Longicorne à col rouge
Le longicorne à col rouge (Aromia bungii) est originaire d'Asie du Nord-Est et cause des dégâts considérables, en particulier dans les vergers de fruits à noyau (Prunus spp.). Les larves du longicorne se développent dans le bois des arbres et les endommagent considérablement, pouvant même entraîner leur mort.

Fiche d'information
Nom scientifique: Aromia bungii
Nom vernaculaire: Longicorne à col rouge
Type: Insecte
Classification: Organisme de quarantaine prioritaire (signalement et lutte obligatoires)
Présence en Suisse: Non
Nombre de plantes hôtes: Les principales plantes hôtes sont toutes les espèces de fruits à noyau (Prunus spp.), mais aussi les noyers (Juglans regia), les oliviers (Olea europaea), les peupliers (Populus spp.), les kakis (Diospyrus kaki), les grenadiers (Punica granatum) et les chênes (Quercus spp.) peuvent également être infestés.
Plus d'informations sur EPPO Global Database.
Identification
Aspect de cet organisme nuisible
Le longicorne à col rouge (Aromia bungii) est noir brillant avec un prothorax rouge. Cela signifie que le segment le plus en avant du thorax est rouge (voir illustration ci-dessous). Il est rare que ces coléoptères soient entièrement noirs. Leur corps mesure entre 2.3 et 3.7 cm de long et ils possèdent de longues antennes. Les antennes des femelles sont à peu près de la même longueur que leur corps, mais celles des mâles sont plus longues. En raison de leur taille, ils sont très visibles.
La période de vol des coléoptères adultes s'étend du début mai à la fin septembre, la période de vol principale se situant entre mi-mai et mi-juillet. Ce n'est que pendant cette période que l'on peut trouver le longicorne à col rouge vivant.

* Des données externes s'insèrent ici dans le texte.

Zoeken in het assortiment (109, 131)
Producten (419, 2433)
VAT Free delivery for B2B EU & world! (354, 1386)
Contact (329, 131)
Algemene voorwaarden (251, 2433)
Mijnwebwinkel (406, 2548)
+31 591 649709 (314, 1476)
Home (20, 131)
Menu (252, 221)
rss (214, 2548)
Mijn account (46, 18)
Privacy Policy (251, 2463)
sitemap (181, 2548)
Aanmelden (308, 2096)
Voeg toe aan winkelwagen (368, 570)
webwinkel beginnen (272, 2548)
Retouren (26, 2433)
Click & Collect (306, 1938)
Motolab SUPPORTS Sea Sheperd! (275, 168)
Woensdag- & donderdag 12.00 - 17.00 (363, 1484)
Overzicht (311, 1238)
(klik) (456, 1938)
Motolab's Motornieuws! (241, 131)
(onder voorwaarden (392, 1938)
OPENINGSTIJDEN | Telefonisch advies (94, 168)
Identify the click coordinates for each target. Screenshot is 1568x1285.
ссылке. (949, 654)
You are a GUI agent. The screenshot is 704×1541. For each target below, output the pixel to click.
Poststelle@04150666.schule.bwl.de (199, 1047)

Plantes hôtes et aspect des végétaux infestés
Le longicorne à col rouge (Aromia bungii) cause des dégâts considérables, en particulier dans les vergers de fruits à noyau (Prunus spp.). Les larves du longicorne se développent dans le bois des plantes hôtes et les endommagent considérablement, ce qui peut provoquer la mort des plantes hôtes.
La présence de sciure est un symptôme suspect. Celle-ci se trouve sur le sol autour du tronc ou dans les fourches des plantes hôtes. Les larves expulsent la sciure par des trous dans l'écorce lorsqu'elles se nourrissent. Lorsque les coléoptères ont éclos, de grands trous ovales (0.6–1.0 x 1.0–1.6 cm) sont également visibles. Si l'on scie un tronc colonisé, on peut voir des traces de morsures sous l'écorce ainsi que des trous de forage et, le cas échéant, des larves dans le bois.


Diffusion
Modes de propagation
Le longicorne à col rouge est originaire d'Asie du Nord-Est. En Europe, A. bungii est apparu pour la première fois en 2011 en Bavière (Allemagne) et en 2012 en Italie, où il est toujours présent.
Une introduction en Suisse est notamment possible par l'importation de bois d'emballage non traité, composé en tout ou en partie de bois provenant de plantes hôtes du longicorne à col rouge. L'importation de plantes hôtes infestées destinées à la plantation comporte également ce risque.
Propagation en Suisse
Jusqu'à maintenant, le longicorne à col rouge n'a pas encore été détecté en Suisse.
Prévention et contrôle
Le capricorne à col rouge est difficile à éliminer, car ses larves se trouvent à l'abri dans le bois. Une fois que le ravageur s'est installé, il est difficile de l'éradiquer. C'est pourquoi les plantes hôtes provenant des zones infestées sont soumises à des restrictions d'importation strictes. Dans les zones infestées en Chine, les arbres atteints sont déracinés.
En Suisse, le capricorne à col rouge fait l'objet d'une surveillance visuelle dans les exploitations de production de fruits à noyau dans le cadre de la surveillance du territoire assurée par les services cantonaux compétents.
Dans le cadre du contrôle des passeports phytosanitaires et du contrôle basé sur les risques des végétaux ou produits végétaux importés, y compris le bois d'emballage, il est contrôlé par le Service phytosanitaire fédéral (SPF) ou par des organisations mandatées.
Situation en Suisse
En 2025, un total de 65 hectares de vergers de fruits à noyau répartis sur 100 sites ont été contrôlés visuellement dans 20 cantons. Aromia bungii n'a pas été détecté. La Suisse est donc considérée comme indemne d'infestation.